MIT-LCP / mimic-code

MIMIC Code Repository: Code shared by the research community for the MIMIC family of databases
https://mimic.mit.edu
MIT License
2.52k stars 1.51k forks source link

ICD-9 procedure codes are saved as integers instead of strings. #1423

Closed JoakimEdin closed 1 year ago

JoakimEdin commented 1 year ago

Version: 1.4

Description

The ICD-9 procedure codes are saved as integers. Consequently, all zeros at the beginning of the codes are removed. This makes it impossible to differentiate between specific codes.
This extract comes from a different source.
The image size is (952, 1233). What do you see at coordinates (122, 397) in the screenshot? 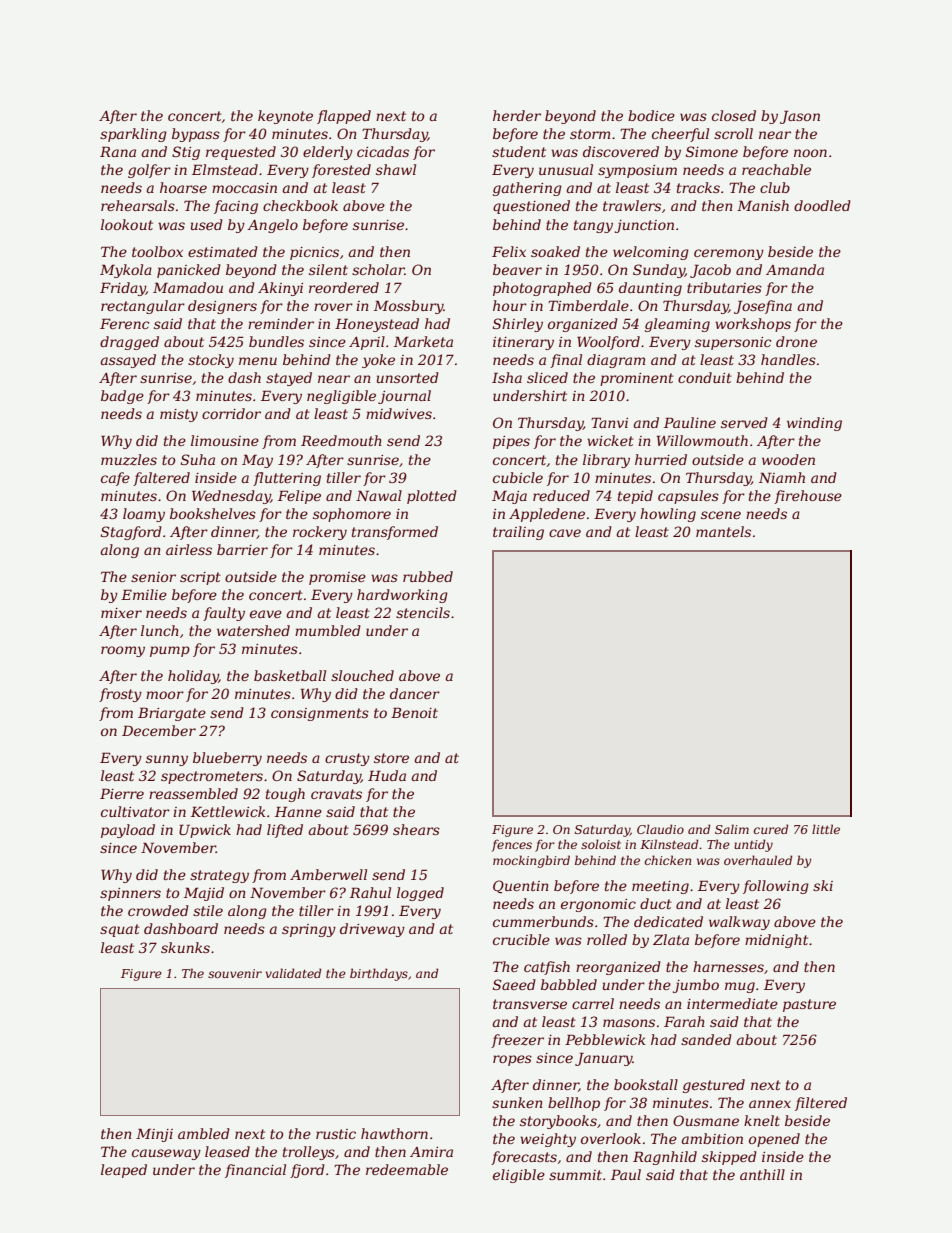
I see `badge` at bounding box center [122, 397].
For example:

We have two codes: 01.17 11.7

In MIMIC-III, the punctuations are removed: 0117 117

When the procedure codes are saved as integers instead of strings, the codes are saved like this: 117 117

The two codes are now indistinguishable.

pszolovits commented 1 year ago

At least for the build code for Postgres and Mysql, all the icd_code columns are defined as CHAR or VARCHAR, so the conversion to numeric values should not occur. Which form of the data are you using?

JoakimEdin commented 1 year ago

I'm using the CSV files. The problem occurs in PROCEDURES_ICD.csv.gz and D_ICD_PROCEDURES.csv.gz.

JoakimEdin commented 1 year ago

The mistake was on my end. Pandas read the ICD9_CODE columns as integers. Sorry for the disturbance.